What is required ->
Copy exactly the lines of the material below that run from the one containing "Las Leonas vencieron" through the one containing "รายการเด่น (14, 71)". Copy no other lines.
******************************
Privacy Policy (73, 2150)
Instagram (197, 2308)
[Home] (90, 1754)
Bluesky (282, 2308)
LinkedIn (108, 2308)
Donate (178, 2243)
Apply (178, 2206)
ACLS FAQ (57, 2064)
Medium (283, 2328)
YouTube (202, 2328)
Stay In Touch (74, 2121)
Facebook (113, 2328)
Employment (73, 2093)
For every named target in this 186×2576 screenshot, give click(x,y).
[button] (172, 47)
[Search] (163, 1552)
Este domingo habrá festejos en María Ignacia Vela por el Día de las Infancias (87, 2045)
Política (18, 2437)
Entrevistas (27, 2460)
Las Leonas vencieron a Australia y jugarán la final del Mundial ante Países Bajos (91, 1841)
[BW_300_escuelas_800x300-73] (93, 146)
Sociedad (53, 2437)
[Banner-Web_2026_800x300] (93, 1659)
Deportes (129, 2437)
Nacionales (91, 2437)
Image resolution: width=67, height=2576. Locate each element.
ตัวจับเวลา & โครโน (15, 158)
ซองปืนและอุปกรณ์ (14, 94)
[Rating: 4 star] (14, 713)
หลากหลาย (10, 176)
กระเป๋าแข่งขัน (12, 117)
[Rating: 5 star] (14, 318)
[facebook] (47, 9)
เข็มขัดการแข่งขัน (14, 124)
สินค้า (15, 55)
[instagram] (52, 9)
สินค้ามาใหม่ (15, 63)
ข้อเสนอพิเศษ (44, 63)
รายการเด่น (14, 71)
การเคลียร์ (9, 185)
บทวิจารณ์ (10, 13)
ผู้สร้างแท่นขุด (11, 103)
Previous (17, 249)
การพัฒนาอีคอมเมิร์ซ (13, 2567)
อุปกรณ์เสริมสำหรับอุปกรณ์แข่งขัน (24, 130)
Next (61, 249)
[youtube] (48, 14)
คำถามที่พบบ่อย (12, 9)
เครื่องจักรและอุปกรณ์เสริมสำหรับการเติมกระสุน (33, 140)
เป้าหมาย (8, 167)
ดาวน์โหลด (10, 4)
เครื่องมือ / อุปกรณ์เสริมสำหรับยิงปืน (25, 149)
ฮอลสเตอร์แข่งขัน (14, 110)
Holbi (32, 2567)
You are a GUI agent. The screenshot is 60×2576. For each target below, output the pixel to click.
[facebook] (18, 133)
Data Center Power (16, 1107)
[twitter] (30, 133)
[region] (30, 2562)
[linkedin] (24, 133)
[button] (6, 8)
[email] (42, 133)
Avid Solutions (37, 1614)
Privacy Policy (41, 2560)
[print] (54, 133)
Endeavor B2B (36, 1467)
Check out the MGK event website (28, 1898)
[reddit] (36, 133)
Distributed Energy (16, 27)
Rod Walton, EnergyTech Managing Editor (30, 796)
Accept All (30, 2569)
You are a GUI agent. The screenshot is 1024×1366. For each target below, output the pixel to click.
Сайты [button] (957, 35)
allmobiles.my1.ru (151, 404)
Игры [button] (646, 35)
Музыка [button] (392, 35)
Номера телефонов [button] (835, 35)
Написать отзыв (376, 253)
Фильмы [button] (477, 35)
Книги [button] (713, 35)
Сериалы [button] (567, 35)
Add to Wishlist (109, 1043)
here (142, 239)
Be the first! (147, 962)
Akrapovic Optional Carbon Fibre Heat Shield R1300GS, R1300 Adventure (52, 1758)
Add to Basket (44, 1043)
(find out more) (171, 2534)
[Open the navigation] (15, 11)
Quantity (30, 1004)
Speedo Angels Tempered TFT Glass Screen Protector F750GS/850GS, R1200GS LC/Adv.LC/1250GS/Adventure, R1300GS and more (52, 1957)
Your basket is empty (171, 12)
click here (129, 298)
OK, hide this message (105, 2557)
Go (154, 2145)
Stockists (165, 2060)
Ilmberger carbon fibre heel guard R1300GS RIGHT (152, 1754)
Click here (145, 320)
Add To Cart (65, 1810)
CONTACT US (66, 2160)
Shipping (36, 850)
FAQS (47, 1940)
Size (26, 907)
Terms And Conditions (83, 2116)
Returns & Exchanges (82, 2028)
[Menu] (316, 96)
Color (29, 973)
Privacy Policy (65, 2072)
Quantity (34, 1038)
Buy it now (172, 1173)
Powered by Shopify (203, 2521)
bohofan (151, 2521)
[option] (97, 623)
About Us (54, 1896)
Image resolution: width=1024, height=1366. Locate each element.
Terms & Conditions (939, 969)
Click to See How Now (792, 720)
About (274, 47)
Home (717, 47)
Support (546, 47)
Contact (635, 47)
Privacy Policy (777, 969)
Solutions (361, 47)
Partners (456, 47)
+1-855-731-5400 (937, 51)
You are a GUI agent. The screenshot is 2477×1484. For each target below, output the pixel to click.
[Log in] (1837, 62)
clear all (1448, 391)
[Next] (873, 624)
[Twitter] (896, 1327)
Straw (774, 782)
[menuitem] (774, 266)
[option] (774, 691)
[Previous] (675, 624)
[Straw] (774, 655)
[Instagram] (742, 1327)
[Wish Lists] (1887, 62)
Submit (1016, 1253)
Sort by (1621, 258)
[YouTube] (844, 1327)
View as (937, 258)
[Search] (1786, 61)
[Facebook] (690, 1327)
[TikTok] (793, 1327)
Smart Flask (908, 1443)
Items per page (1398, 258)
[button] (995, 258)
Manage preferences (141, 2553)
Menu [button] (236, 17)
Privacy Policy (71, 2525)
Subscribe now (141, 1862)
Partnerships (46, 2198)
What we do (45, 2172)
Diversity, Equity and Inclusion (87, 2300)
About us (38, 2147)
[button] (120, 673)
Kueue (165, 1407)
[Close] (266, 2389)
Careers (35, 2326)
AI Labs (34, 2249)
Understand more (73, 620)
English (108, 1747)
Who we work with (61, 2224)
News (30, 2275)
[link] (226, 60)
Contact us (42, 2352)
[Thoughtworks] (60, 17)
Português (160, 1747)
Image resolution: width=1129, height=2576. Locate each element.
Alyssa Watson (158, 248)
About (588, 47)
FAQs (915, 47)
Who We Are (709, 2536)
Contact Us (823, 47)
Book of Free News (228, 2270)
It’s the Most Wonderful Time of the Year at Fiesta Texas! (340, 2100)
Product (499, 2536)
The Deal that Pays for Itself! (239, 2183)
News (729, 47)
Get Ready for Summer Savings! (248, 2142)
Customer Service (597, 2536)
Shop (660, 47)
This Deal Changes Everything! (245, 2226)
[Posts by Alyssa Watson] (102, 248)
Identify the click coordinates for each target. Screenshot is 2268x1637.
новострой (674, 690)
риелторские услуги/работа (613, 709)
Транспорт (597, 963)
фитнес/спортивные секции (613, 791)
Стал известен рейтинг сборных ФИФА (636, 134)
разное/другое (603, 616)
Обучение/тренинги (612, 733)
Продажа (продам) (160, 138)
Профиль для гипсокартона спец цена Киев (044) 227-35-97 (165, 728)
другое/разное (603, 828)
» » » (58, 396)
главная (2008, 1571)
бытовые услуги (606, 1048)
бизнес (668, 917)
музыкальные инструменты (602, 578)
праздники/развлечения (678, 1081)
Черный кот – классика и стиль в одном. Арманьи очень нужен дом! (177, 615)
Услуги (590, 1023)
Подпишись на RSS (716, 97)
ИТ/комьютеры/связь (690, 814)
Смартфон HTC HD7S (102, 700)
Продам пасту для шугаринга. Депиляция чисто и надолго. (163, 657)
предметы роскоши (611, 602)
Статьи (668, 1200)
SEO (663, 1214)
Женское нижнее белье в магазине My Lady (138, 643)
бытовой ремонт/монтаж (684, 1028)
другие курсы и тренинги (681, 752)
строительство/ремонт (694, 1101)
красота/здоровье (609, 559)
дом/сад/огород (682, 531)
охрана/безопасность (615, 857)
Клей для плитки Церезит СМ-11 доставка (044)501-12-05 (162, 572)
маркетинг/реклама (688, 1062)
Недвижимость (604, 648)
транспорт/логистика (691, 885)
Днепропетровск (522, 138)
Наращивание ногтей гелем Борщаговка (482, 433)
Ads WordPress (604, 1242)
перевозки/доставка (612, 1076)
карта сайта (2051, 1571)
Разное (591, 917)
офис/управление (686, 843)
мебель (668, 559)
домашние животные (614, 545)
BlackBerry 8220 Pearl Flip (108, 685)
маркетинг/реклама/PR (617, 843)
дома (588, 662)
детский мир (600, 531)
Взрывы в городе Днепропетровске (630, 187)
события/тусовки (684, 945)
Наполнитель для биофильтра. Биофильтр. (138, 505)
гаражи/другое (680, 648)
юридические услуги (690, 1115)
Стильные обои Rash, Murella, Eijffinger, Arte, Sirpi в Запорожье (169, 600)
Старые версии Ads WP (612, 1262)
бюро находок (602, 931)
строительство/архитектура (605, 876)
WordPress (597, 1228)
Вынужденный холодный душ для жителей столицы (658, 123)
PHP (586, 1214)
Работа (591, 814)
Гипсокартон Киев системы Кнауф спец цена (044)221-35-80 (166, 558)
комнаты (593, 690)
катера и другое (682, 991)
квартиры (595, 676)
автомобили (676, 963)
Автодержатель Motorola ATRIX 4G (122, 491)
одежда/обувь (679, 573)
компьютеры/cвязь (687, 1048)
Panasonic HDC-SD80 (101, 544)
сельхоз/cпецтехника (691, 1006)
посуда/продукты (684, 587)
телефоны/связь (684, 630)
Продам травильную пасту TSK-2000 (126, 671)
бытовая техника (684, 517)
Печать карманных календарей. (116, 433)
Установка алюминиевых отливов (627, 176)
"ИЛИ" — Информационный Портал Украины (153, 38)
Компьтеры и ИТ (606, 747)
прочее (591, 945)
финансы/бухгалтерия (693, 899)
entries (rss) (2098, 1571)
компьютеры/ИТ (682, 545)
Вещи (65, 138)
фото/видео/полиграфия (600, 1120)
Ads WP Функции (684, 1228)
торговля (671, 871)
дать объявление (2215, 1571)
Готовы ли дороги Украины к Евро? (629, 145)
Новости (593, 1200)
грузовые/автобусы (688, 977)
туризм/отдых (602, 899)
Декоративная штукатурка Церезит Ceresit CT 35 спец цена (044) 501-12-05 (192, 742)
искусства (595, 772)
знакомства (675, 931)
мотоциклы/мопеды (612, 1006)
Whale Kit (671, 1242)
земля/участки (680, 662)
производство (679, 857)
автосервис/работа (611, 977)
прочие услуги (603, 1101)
******************************
The completed task ->
Las Leonas vencieron a Australia y jugarán la final del Mundial ante Países Bajos (91, 1841)
[BW_300_escuelas_800x300-73] (93, 146)
Sociedad (53, 2437)
[Banner-Web_2026_800x300] (93, 1659)
Deportes (129, 2437)
Nacionales (91, 2437)
Image resolution: width=67, height=2576. Locate each element.
ตัวจับเวลา & โครโน (15, 158)
ซองปืนและอุปกรณ์ (14, 94)
[Rating: 4 star] (14, 713)
หลากหลาย (10, 176)
กระเป๋าแข่งขัน (12, 117)
[Rating: 5 star] (14, 318)
[facebook] (47, 9)
เข็มขัดการแข่งขัน (14, 124)
สินค้า (15, 55)
[instagram] (52, 9)
สินค้ามาใหม่ (15, 63)
ข้อเสนอพิเศษ (44, 63)
รายการเด่น (14, 71)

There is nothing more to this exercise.